Since so many industries are just now starting to see technological innovation entering, it will be a while before things really take hold. The construction industry is one example of this.

However, it is not too early to ask if it is realistic for us to expect a trend similar to Moore's Law? After all, we know what happened over time with computers, televisions, smartphones, and a host of other products with chips in them.

Not all followed what happened with chips. Nevertheless, it is obvious how the cost of computers, as an example, dropped significantly over the last 20 years while the products themselves improved greatly.

Could this happen in something like housing?

Many believe it is possible. A technology such as 3-D printing enables a great deal more creativity, flexibility in materials, reduction of waste, and scalability of size. Also, the printers themselves fall under the Laws of Information Technology.

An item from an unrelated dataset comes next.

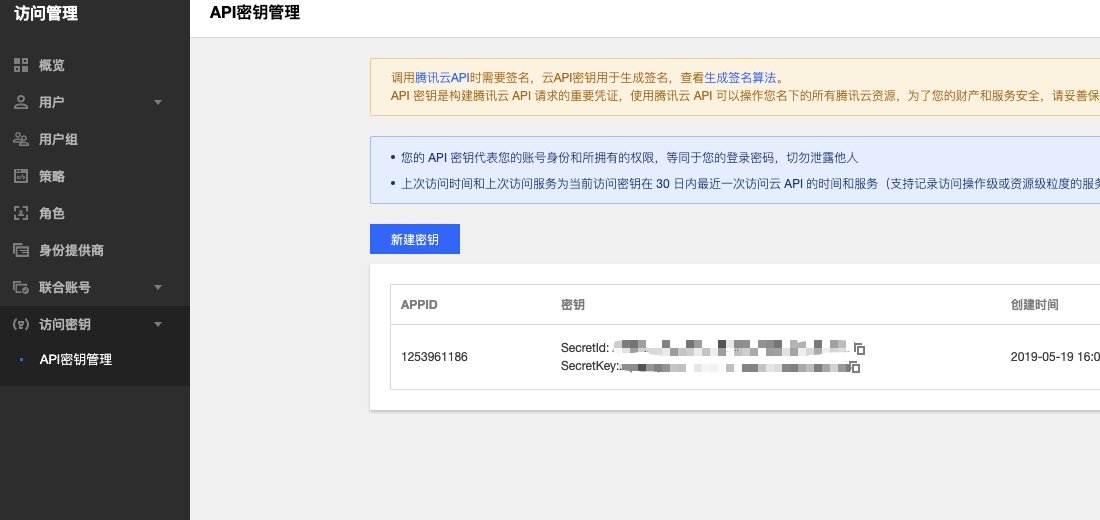Image resolution: width=1100 pixels, height=520 pixels.
Task: Click the 身份提供商 icon in sidebar
Action: click(21, 250)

This means there could be radical advancements as more companies start to innovate with this technology.

Of course, that is not the only area where things are changing. The materials sciences is also seeing a profound evolution. Computing is helping in this arena where researchers are finding they are now powered by more powerful devices that can reduce the time to create new materials.

The boom in 3-D printing actually pushed the material sciences forward.

Many will think the idea of housing dropping significantly as something that is impossible. This is not surprising since most cannot envision something that is radically different from what they know.

Nevertheless, there is a great deal happening today that was not possible in the past. In fact, much of our daily lives would be considered "magic" to someone from 100 years ago.

Expectations have a great deal to do with what actually materializes. Since we know technology can drive down costs, perhaps it is time we expect companies in industries that are "old fashioned" to advance at a much faster pace.

Within the next few years, we will have enough examples of 3-D printed homes to start putting pressure on builders. My guess is those that do not embrace the technology will end up getting left behind. It was not too long ago that retailers did not fully embrace online shopping and look at what happened there.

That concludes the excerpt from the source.